The body of an HTTP reply or a WebSocket message can be set either as a string template or as a payload path. In the above example, it is a string template that resolves to a string of JSON. If payload path is chosen and the payload path points to an object, that object is stringified as JSON for use as the body. For HTTP replies, the body is allowed to be empty, if no body is desired on the reply. WebSocket messages must contain a value.

If you attempt to send a WebSocket message as a reply to an HTTP webhook, you will receive the following error:

Cannot write a WebSocket message to an HTTP webhook.

If you reference a payload path that does not exist as the WebSocket message or HTTP reply, the platform will send an empty string.

Webhook: Reply Node Header Config

Arbitrary headers can also be set on the reply. Both the header name and value fields are templatable, so they are configurable based on the payload. In the example above, only one header field is set - Content-Type is set to application/json. This is set because the body of the reply is JSON. This will probably be the most common header to set - Losant does not automatically attempt to determine the content type.

Notes About Security

  • Webhook replies allow a limited set of values for the Content-Type header: application/json, application/xml, text/plain, text/xml and text/csv. If no Content-Type is set, or an invalid Content-Type is set, the Content-Type of the response will be set to application/json.
  • Losant automatically sets protective values for the following headers, none of which can be overridden in a webhook reply: X-Content-Type-Options, Content-Security-Policy and X-XSS-Protection.

Advanced Options

The Webhook: Reply Node has one optional advanced option - setting the payload path for the replyId.

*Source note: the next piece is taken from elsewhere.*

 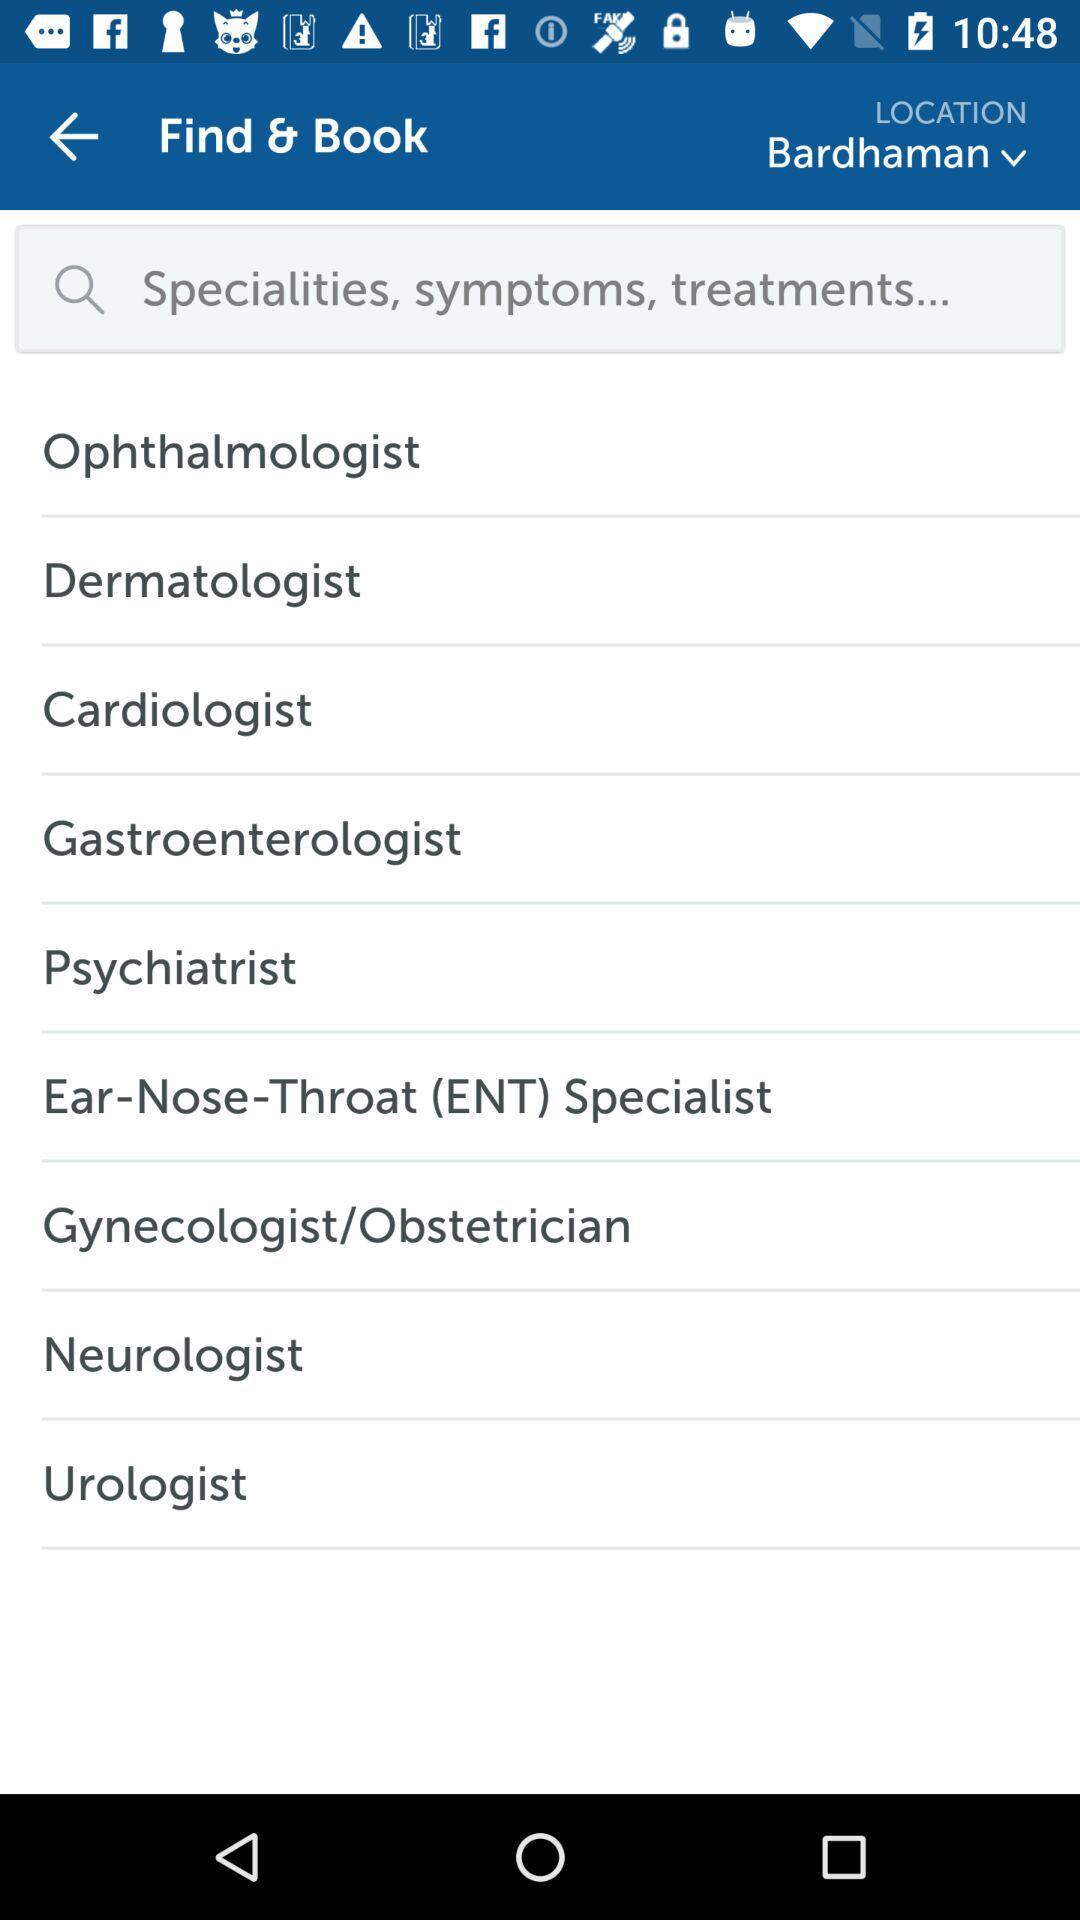 I want to click on the gastroenterologist icon, so click(x=261, y=838).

Webhook: Reply Node ReplyId

The reply ID path defaults to data.replyId, which is where the Webhook Trigger places the ID that represents the current HTTP request or WebSocket client. If you have moved this identifier to a different location on the payload, or you’re using multiple workflows and passing this ID between them, you can provide an alternative payload path in this field. If there is no reply ID at the path given, the Webhook: Reply Node does nothing.

If you wish to send a message to a WebSocket client that is in response to some event other than a WebSocket client connection or received message, you must store the replyId value somewhere so that it can be referenced later when invoking this node (such as in workflow storage).

Considerations

The Webhook: Reply Node allows for sending a maximum message size of 256KB.